La règle d'organisation qui évite la plupart des régressions consiste à ne jamais publier une page dans une seule langue quand l'ensemble en compte plusieurs, ou alors à l'exclure explicitement du dispositif jusqu'à ce que ses variantes existent. Une page publiée seule et annotée vers des versions qui n'existent pas encore casse la réciprocité et introduit des adresses en erreur, ce qui dégrade la confiance accordée à l'ensemble du site plutôt qu'à cette seule page.
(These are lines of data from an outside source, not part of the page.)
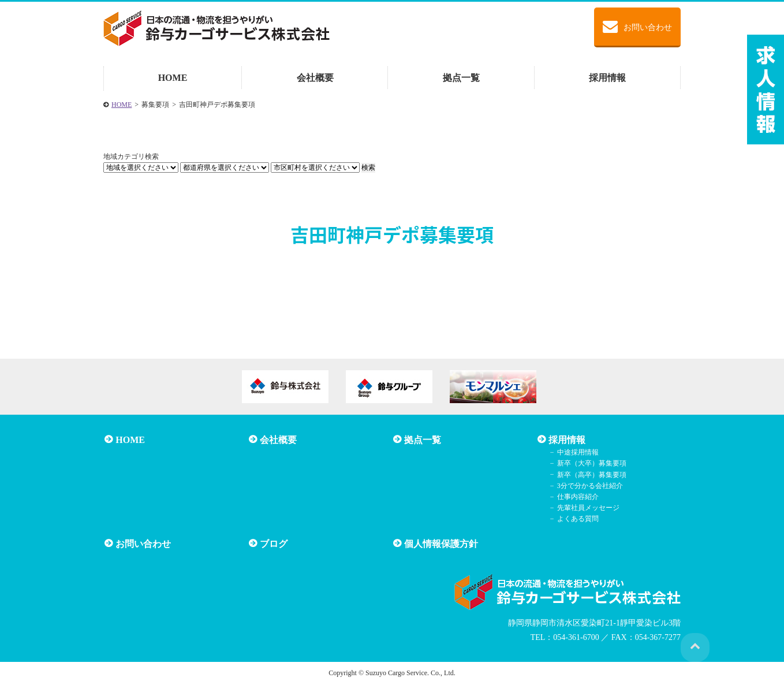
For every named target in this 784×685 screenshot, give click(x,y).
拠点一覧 (461, 77)
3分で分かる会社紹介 (588, 486)
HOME (173, 77)
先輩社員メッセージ (586, 508)
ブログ (272, 543)
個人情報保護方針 (440, 543)
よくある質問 (576, 519)
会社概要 (315, 77)
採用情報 (607, 77)
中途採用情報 (576, 452)
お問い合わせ (637, 27)
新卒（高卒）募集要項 (589, 474)
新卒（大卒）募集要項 (589, 463)
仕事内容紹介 (576, 497)
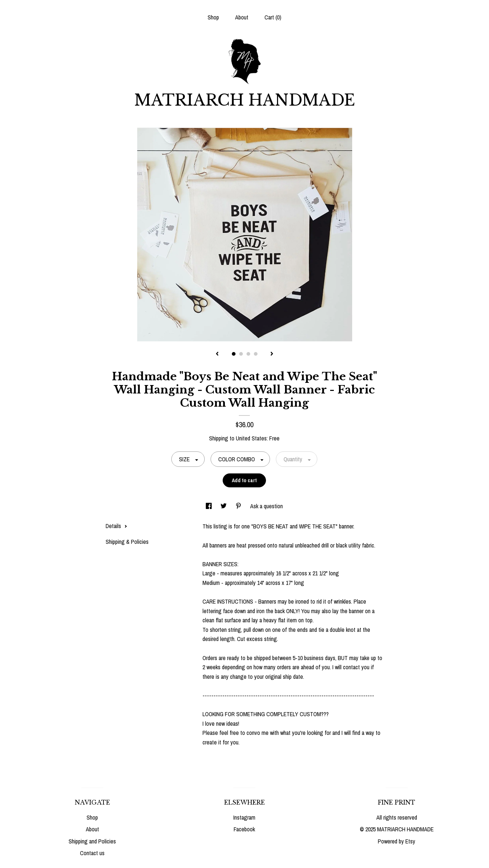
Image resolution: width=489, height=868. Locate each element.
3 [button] (248, 354)
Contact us (92, 853)
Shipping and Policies (92, 841)
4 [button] (256, 354)
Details (116, 526)
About (242, 17)
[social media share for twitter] (224, 506)
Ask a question (266, 506)
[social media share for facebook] (209, 506)
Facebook (244, 829)
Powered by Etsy (397, 841)
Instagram (244, 817)
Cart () (273, 17)
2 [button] (241, 354)
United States (251, 438)
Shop (213, 17)
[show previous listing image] (217, 354)
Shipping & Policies (127, 542)
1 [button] (234, 354)
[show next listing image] (272, 354)
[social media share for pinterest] (239, 506)
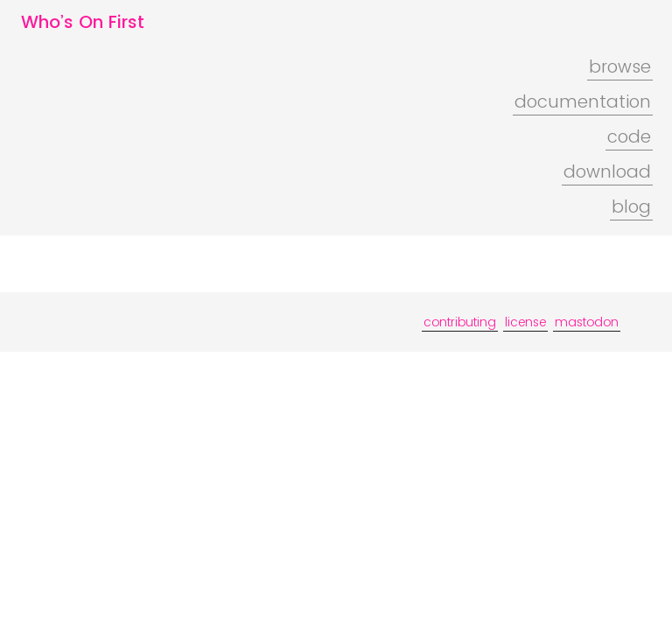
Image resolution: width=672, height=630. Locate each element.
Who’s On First (82, 22)
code (629, 136)
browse (620, 66)
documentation (583, 102)
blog (631, 206)
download (607, 172)
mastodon (586, 322)
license (525, 322)
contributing (459, 322)
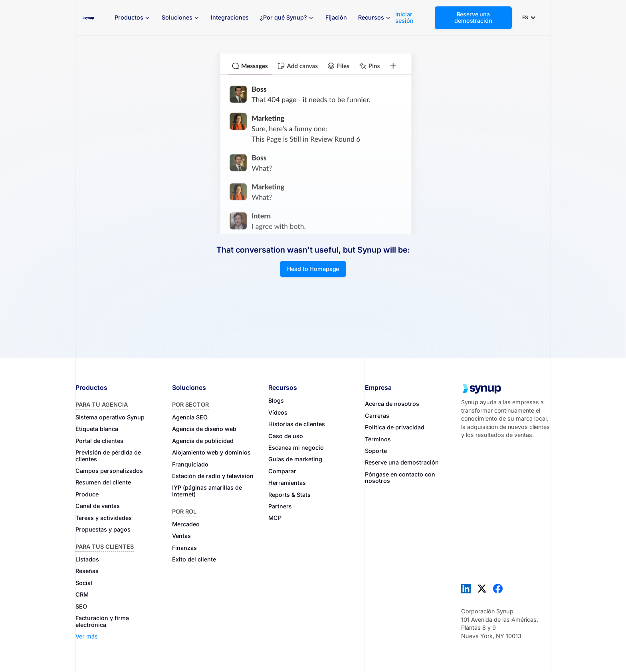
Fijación (336, 17)
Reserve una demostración (473, 17)
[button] (133, 18)
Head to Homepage (313, 269)
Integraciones (230, 17)
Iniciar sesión (404, 18)
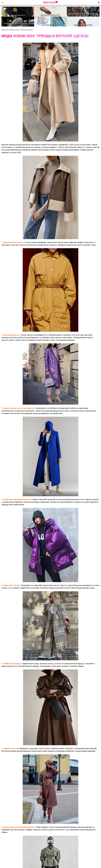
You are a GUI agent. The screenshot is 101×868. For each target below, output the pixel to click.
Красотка (5, 30)
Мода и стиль (14, 30)
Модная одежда (27, 30)
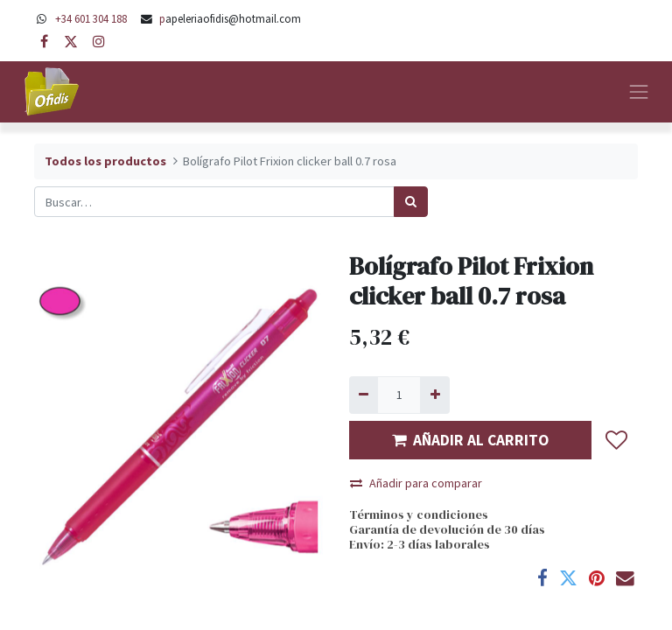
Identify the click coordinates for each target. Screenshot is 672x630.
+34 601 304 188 (91, 18)
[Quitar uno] (363, 395)
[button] (617, 440)
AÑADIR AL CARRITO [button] (470, 440)
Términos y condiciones (418, 514)
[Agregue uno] (434, 395)
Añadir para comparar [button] (416, 483)
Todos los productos (105, 161)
Cette règle a une conséquence organisationnelle qu'il faut assumer dès le départ : le rythme de publication d'un site multilingue est celui de sa langue la plus lente, et vouloir s'en affranchir revient à sacrifier la cohérence du dispositif.

Documenter la table de correspondances

Le cœur du dispositif est une simple table qui, pour chaque contenu, indique l'adresse de chacune de ses versions. Cette table doit exister quelque part de manière explicite, dans la base ou dans un fichier, et non seulement dans la logique d'une extension. C'est elle qui permet de régénérer les annotations après un changement de structure, de repérer les contenus dont une version manque, et de reprendre le dispositif si l'extension utilisée disparaît. Sans cette table lisible, la relation entre les versions n'existe que sous forme d'une convention implicite sur les adresses, qui se brise à la première exception. Elle tient dans un simple tableau, une ligne par contenu et une colonne par langue, format que n'importe quel intervenant comprend sans explication et qui survit au changement d'extension comme au changement d'équipe.